Coverage is considered affordable when premiums paid for job-related health insurance are equal to or less than 9.5 percent of annual income (or 8 percent of annual household income), Sjerven said.
Only when premiums exceed that amount can consumers reject their job-related insurance and shop at the online marketplace, Connect for Health Colorado, he said.
Unemployed, self-employed and people employed by companies that do not offer health insurance also are eligible to shop at Connect for Health and all can apply for tax credit subsidies. People employed by companies that offer so-called affordable health insurance are not, Sjerven said.
WATCH THE MAILBOX
Increasingly, people who already purchased individual policies are receiving lots of information about the Affordable Care Act from their carriers through the mail. That’s because Oct. 1 is the first day people can begin enrolling in health plans offered through Connect for Health.
The mail coming from carriers these days is not junk, Toner said.
“Read it. Save it. That’s my first piece of advice,” he said.
Watching the mail also is important because several Western Slope carriers are cancelling individual policies in anticipation of changes coming Jan. 1, the day the act takes full effect.
“Different carriers are handling it differently,” Sjerven said. “Rocky Mountain Health Plans ... sent out letters saying that they are discontinuing their existing suite of (individual) plans Dec. 31. They are sending letters to clients saying that they can continue coverage, but they have to choose one of the new plans starting Jan. 1.”
In the case of Anthem, however, cancellation before Jan. 1 means individual policyholders will get the chance to renew for another year, in effect grandfathering their existing policy through most of 2014, Sjerven said.
OUT-OF-POCKET COSTS TO SKYROCKET
Local insurance brokers expect new individual plans to require policyholders to pay more out-of-pocket expenses – in some cases, much more.
Sjerven said he has reviewed individual plans with deductibles ranging from about $1,500 all the way up to $6,350.
“We don’t know for sure the cost (of premiums for individual plans) but certainly (we know) the out-of-pocket (costs): $6,350 in general for an individual, $12,700 for a family,” said Kevin Scanlon, Mountain West Insurance and Financial Services director of health benefits.
“They talk about the (premium) costs and the subsidies, but nobody’s really talking about the out-of-pocket,” Scanlon said.
The number of carriers and types of plans available on the Western Slope are not likely to increase in 2014, reducing the ability of market forces to lower costs, Sjerven said.
The elimination of screening for pre-existing conditions means all Americans who apply for health insurance are guaranteed coverage. Since medical underwriting, or pre-screening based on health status, will end, carriers must find new ways to control costs.
One strategy will be for carriers to restrict the network of health care providers policyholders can visit for services.
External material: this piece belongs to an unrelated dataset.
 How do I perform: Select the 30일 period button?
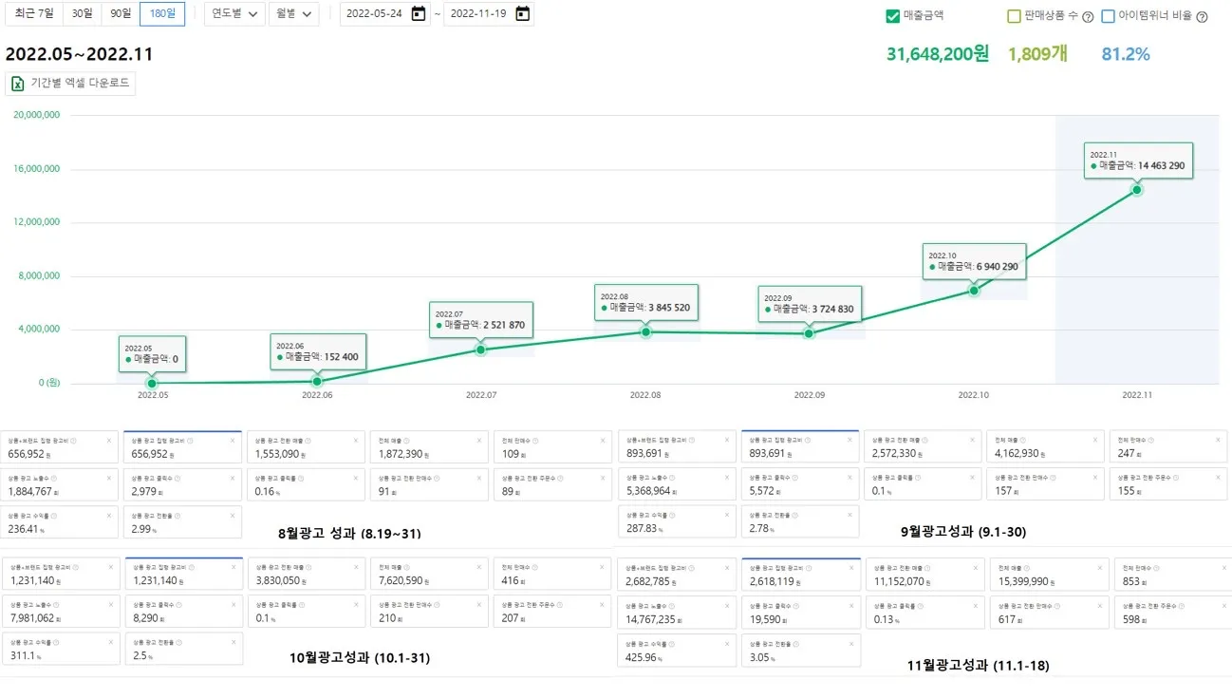click(x=80, y=13)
The potential for smaller networks means people must consult with their doctor and other favored health care providers to make sure they can still be seen under the terms of any new plan, Sjerven said.
One of 22 Colorado brokers and the only one from the Western Slope selected by Connect for Health to train health insurance professionals on how to advise clients about the new plans, Sjerven said the best advice for health insurance consumers is to consult with a broker before making any decisions. A broker’s advice is free to the consumer and can help avoid many surprises lurking in the transformed health insurance market, he said.